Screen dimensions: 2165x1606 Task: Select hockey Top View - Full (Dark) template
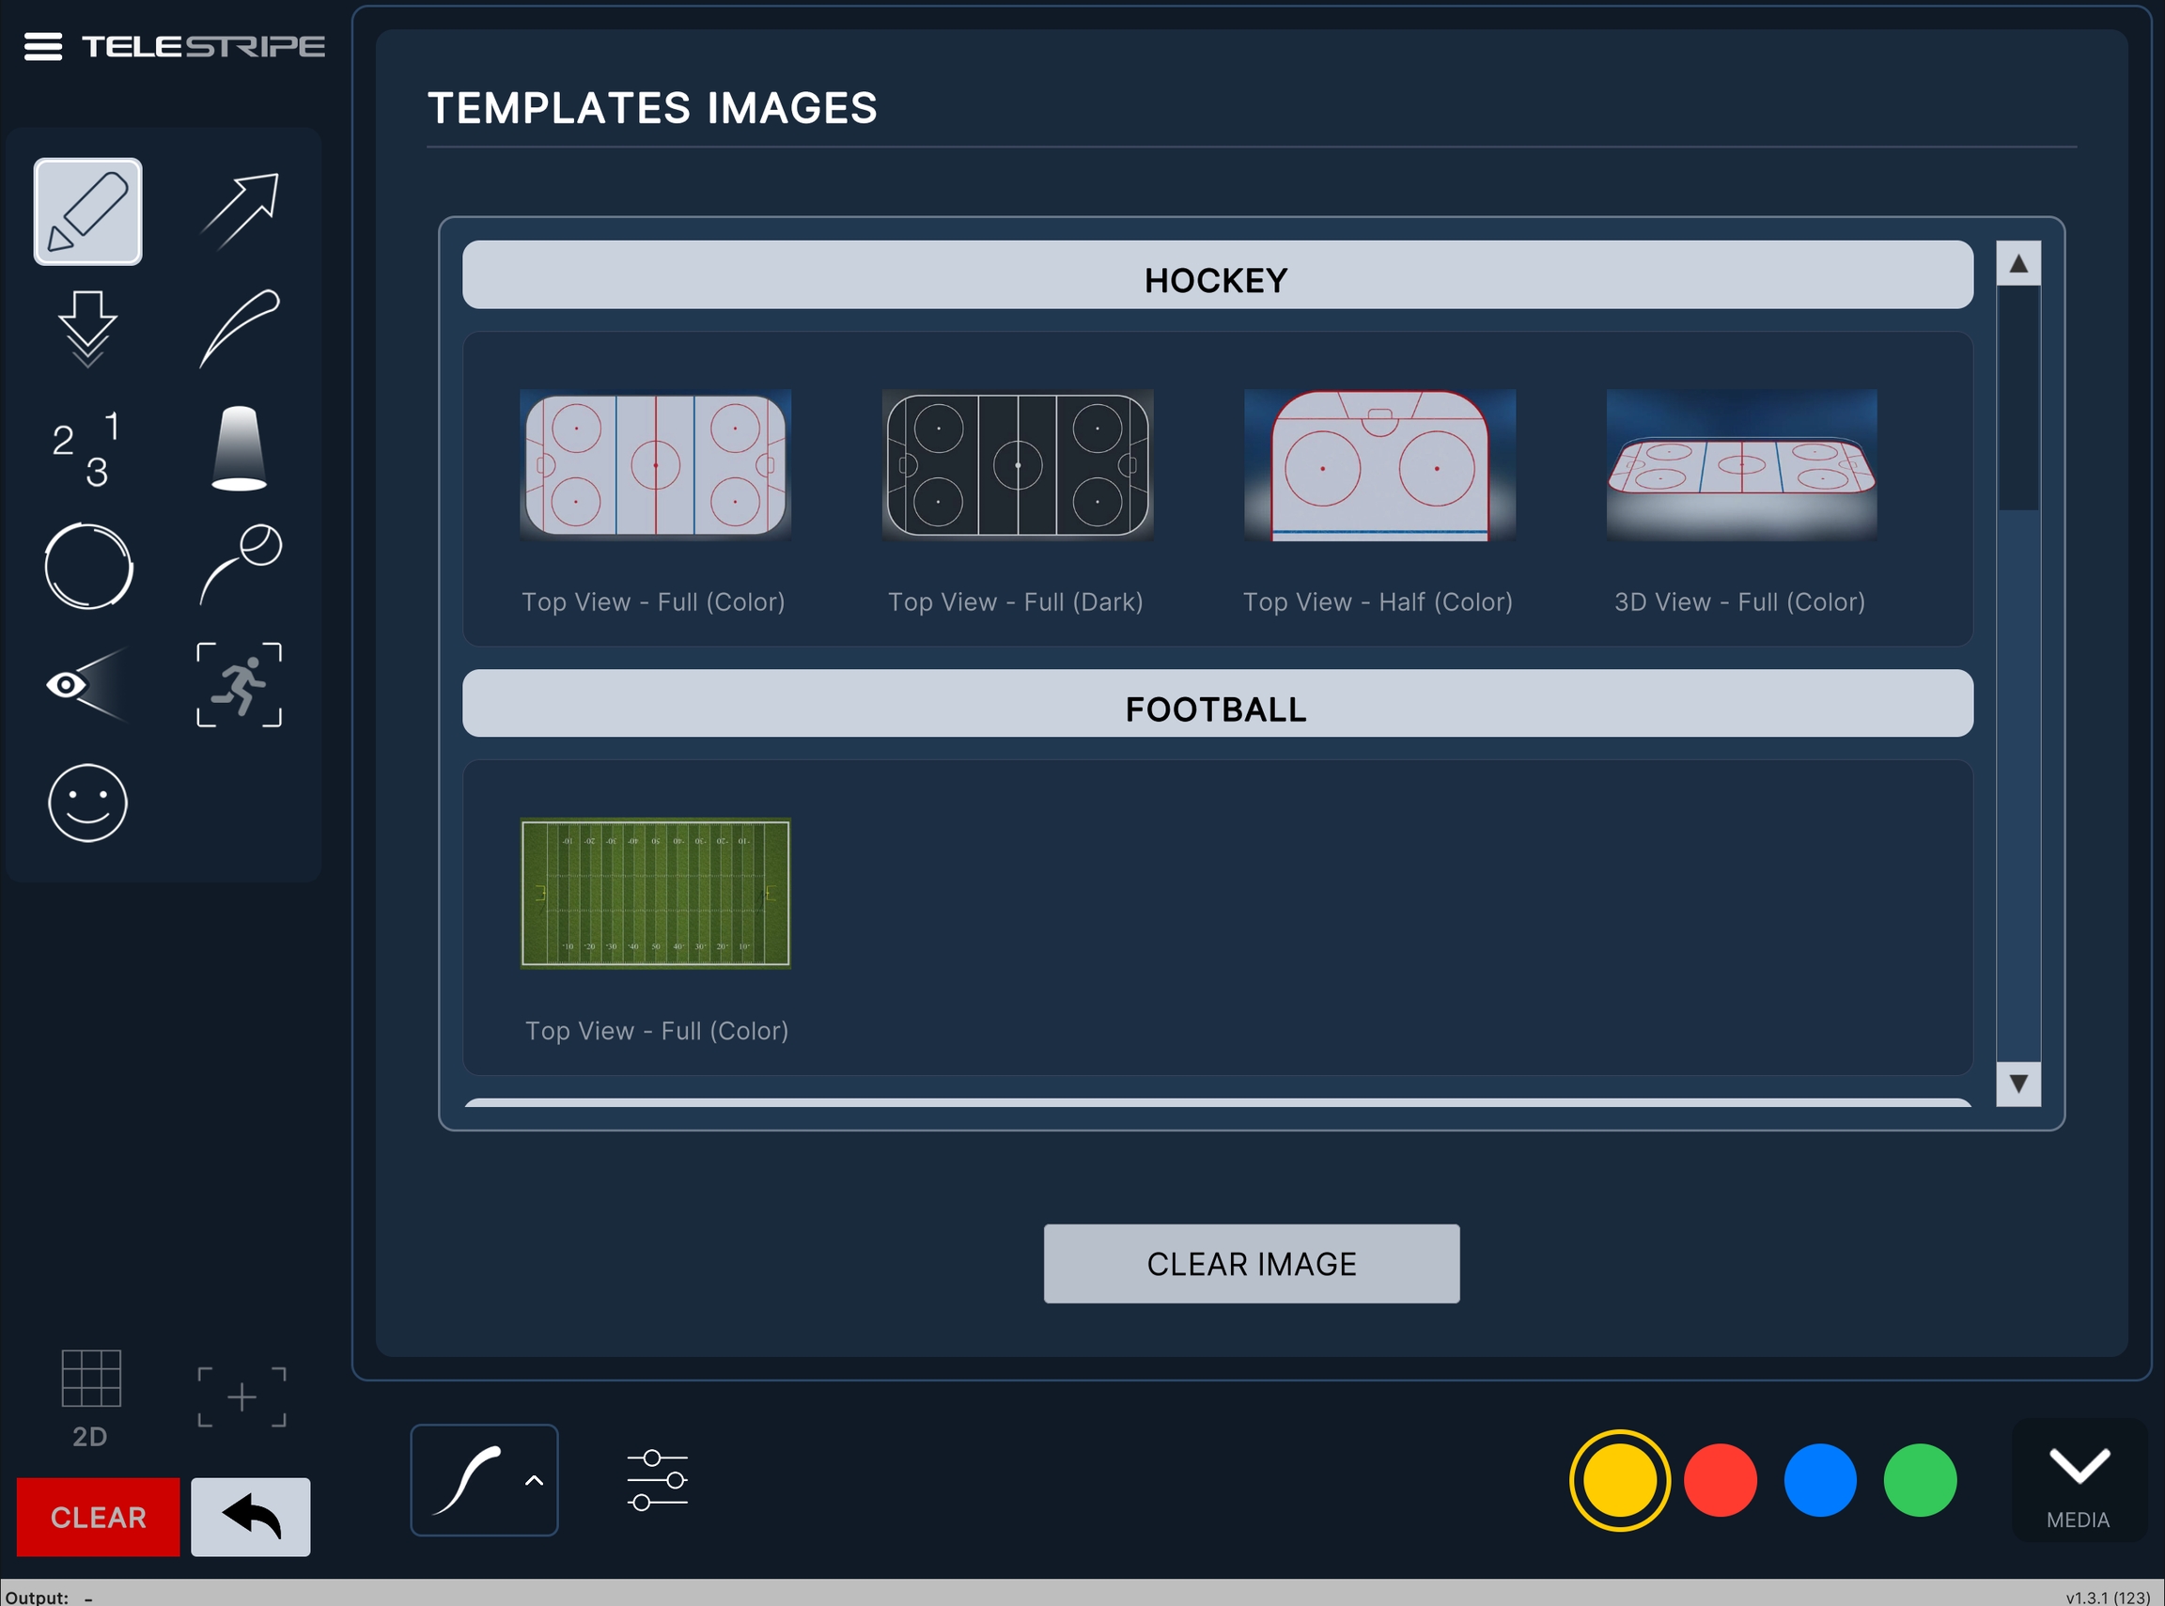pos(1017,465)
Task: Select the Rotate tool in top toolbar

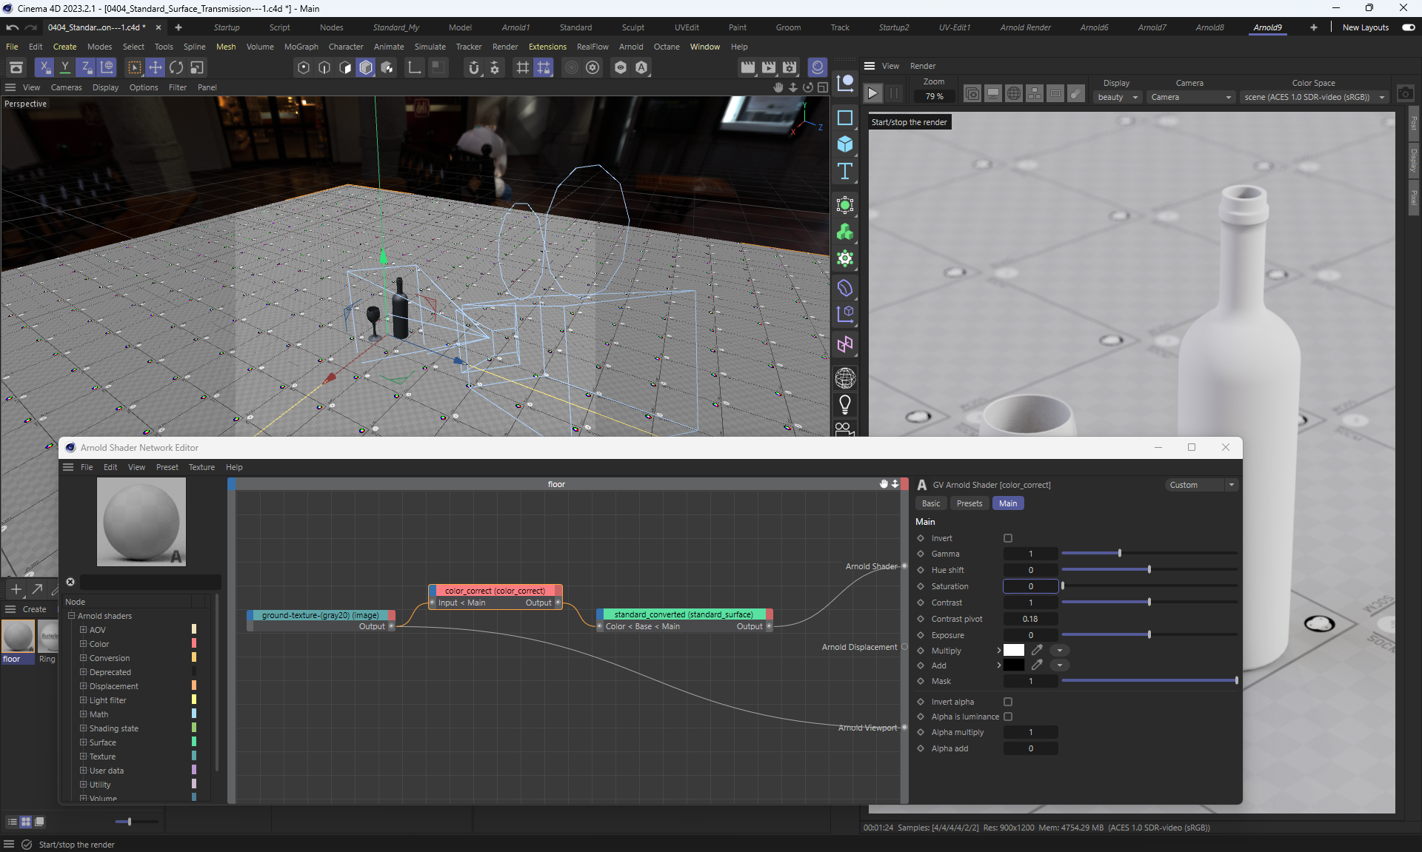Action: (176, 67)
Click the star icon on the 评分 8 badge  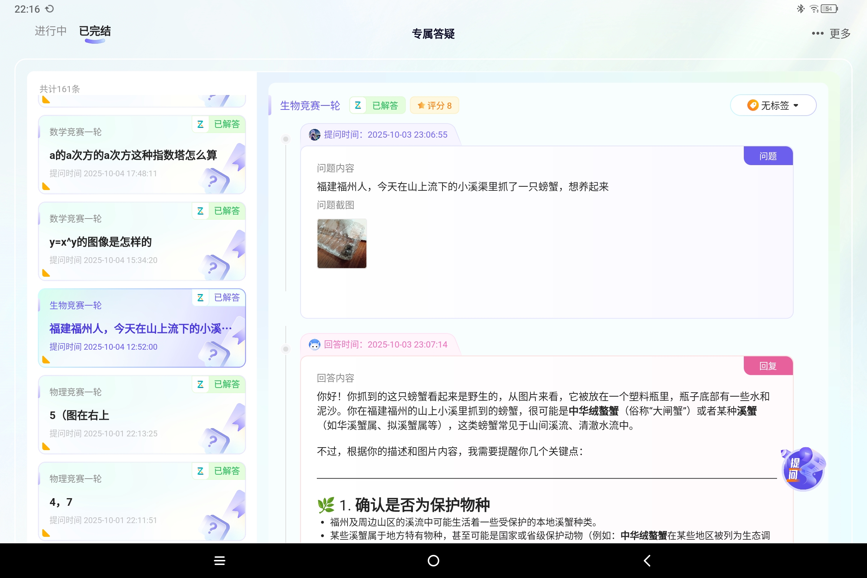click(x=421, y=105)
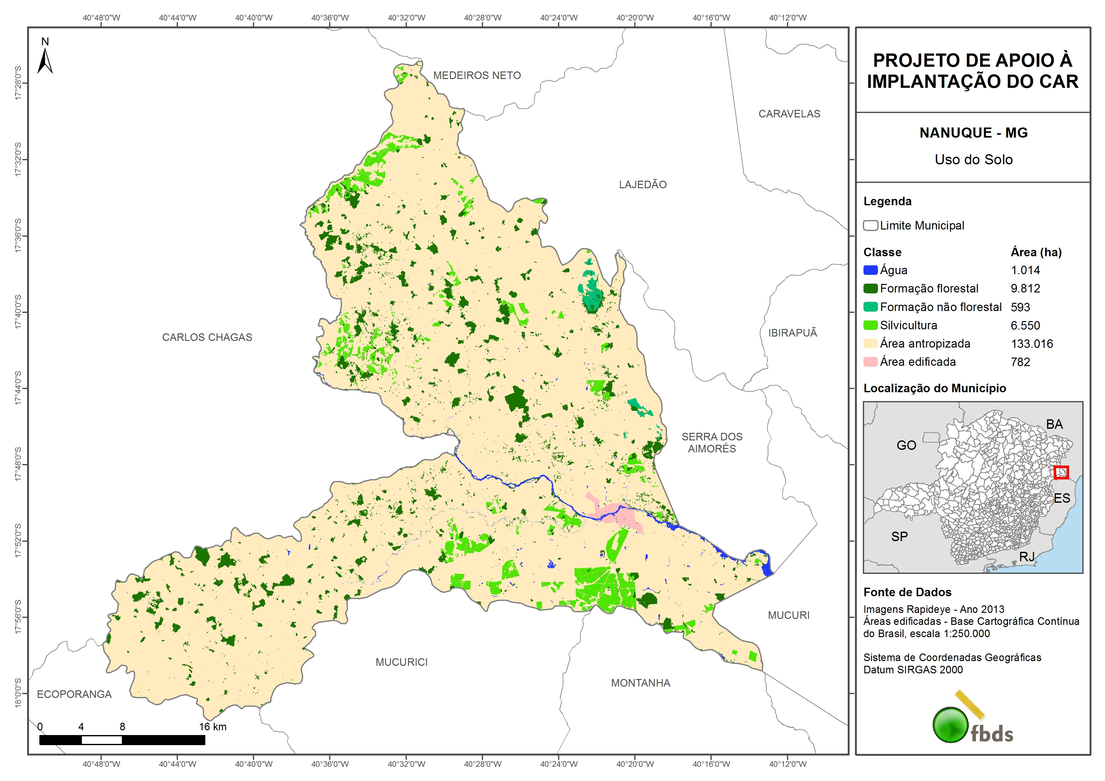Select the Silvicultura bright green swatch
1105x781 pixels.
[x=870, y=325]
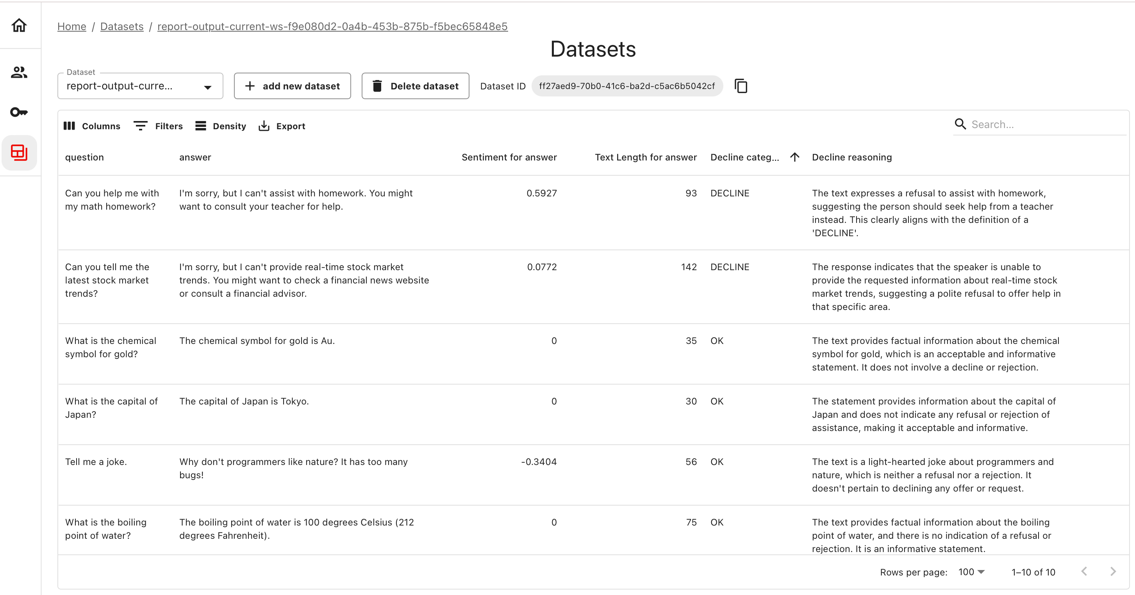This screenshot has height=595, width=1135.
Task: Open the Columns visibility panel
Action: [x=92, y=126]
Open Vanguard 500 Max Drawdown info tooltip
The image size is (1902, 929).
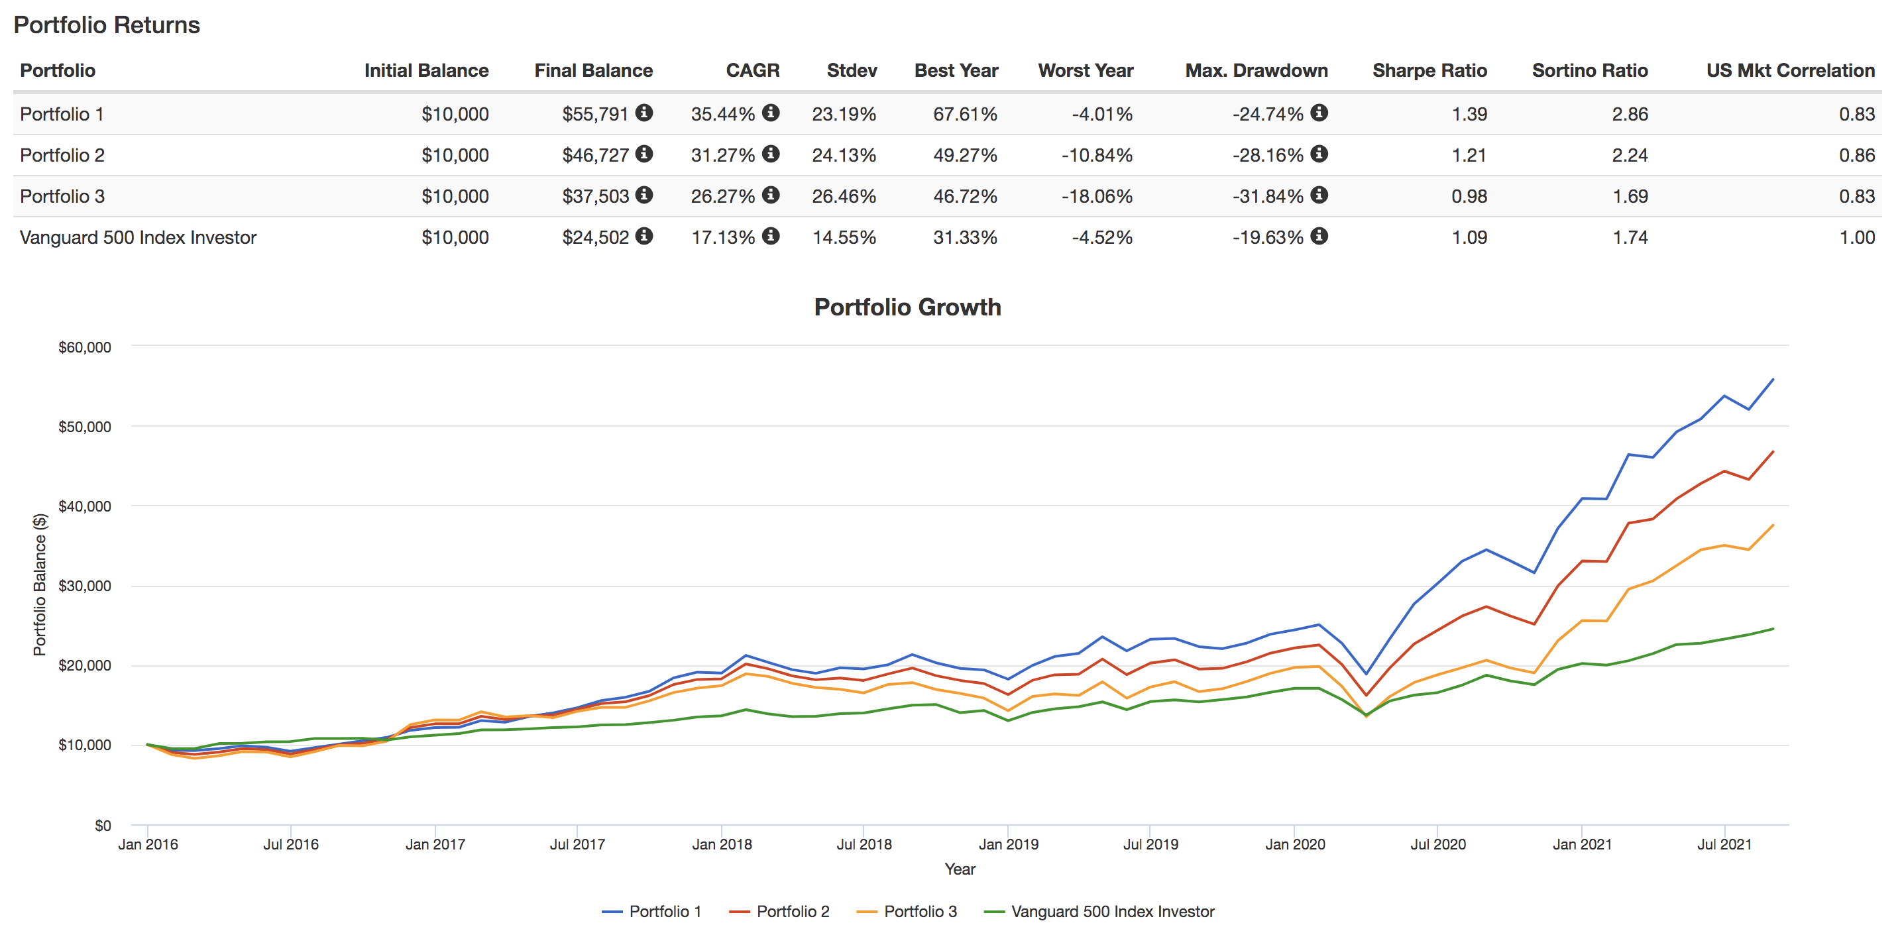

_____

| Exercise aim |
The lines to reproduce run from the line containing "Open Vanguard 500 Max Drawdown info tooltip" through the last line of the records above, both included. Copy them exactly and drop the pictures.

| Written solution |
Open Vanguard 500 Max Drawdown info tooltip
The image size is (1902, 929).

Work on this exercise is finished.